◆ Quoted passage ◆
################

And boy to the people making the decisions NOT want to hear that. You'll be dismissed as a naysayer being overly conservative. If you're in a position where your words have credibility in the org, then you'll constantly be asked "what can we do to make this NOT a quest to the top of Mt Doom?" when the answer is almost always "very little".

Wololooo a day ago | parent | next [-]

Impossible projects with impossible deadlines seems to be the norm and even when people pull them off miraculously the lesson learned is not "ok worked this time for some reason but we should not do this again", then the next people get in and go "it was done in the past why can't we do this?"

aakresearch 16 hours ago | parent [-]

Wow, sounds so familiar! I've once had to argue precisely against this very conclusion - "you saved us once in emergency, now you're bound to do it again".

Wrote to my management: "It is, by all means, great when a navigator is able to take over an incapacitated pilot and make an emergency landing, thus averting the fatality. But the conclusion shouldn't be that navigators expected to perform more landings or continue to be backup pilots. Neither it should be that we completely retrain navigators as pilots and vice versa. But if navigators are assigned some extra responsibility, it should be formally acknowledged by giving them appropriate training, tools and recognition. Otherwise many written-off airplanes and hospitalized personnel would ensue."

For all I know the only thing this writing might have contributed to was increased resentment by management.

################

◆ Given information ◆

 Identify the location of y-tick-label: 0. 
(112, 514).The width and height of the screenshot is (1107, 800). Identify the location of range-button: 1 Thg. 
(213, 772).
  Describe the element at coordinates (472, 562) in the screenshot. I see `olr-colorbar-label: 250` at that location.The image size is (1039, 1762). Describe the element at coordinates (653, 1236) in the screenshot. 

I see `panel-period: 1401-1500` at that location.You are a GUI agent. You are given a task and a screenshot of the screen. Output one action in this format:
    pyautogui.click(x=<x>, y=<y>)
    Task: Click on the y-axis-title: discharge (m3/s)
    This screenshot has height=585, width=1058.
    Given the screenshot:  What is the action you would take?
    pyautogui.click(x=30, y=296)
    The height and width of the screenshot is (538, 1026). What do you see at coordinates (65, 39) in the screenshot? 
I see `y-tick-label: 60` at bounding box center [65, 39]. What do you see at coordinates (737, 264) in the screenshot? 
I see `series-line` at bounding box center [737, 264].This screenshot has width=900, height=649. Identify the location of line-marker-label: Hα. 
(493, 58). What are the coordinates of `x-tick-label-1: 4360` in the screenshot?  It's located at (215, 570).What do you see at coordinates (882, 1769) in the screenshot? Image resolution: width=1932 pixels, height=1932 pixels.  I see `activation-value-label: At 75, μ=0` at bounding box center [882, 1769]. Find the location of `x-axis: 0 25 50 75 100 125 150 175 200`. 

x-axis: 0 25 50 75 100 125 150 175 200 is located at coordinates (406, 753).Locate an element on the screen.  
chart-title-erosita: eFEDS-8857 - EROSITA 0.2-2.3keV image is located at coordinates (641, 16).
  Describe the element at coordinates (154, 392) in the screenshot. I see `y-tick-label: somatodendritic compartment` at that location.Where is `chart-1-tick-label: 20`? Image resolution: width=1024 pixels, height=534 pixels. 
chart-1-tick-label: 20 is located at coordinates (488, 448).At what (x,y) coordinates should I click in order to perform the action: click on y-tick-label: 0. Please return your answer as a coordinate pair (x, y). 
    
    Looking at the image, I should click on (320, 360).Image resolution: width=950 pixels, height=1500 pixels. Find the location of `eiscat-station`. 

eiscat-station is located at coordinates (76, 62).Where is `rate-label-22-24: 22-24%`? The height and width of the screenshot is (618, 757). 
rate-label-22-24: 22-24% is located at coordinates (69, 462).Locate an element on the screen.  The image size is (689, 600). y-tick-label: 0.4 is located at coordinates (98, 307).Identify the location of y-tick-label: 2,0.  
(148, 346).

################

◆ Your tasks ◆
**A)** In the thread about impossible project deadlines, how should extra responsibility assigned to navigators be formally acknowledged, according to the note written to management?
**B)** Write the next part of the thread about impossible project deadlines, starting after its final sentence.

◆ Set of answers ◆
**A)** By giving them appropriate training, tools and recognition.

**B)**
RaftPeople a day ago | parent | prev | next [-]

> And boy to the people making the decisions NOT want to hear that.

You are 100% correct. The way I've tried to manage that is to provide info while not appearing to be the naysayer by giving some options. It makes it seem like I'm on board with crazy-ass plan and just trying to find a way to make it successful, like this:

"Ok, there are a few ways we could handle this:

Option 1 is to do ABC first which will take X amount of time and you get some value soon, then come back and do DEF later

Option 2 is to do ABC+DEF at the same time but it's much tougher and slower"

marcosdumay a day ago | parent | prev | next [-]

My favorite fact is that every single time an organization manages to make a functional development team that can repeatedly successfully navigate all the problems and deliver working software that adds real value, the high up decision makers always decide to scale the team next.

Working teams are good for a project only, then they are destroyed.

QuiDortDine a day ago | parent | prev [-]

Jesus I just had flashbacks from my last jobs. Non-technical founder always telling me I was being pessimistic (there were no technical founders). It's just not that simple Karen!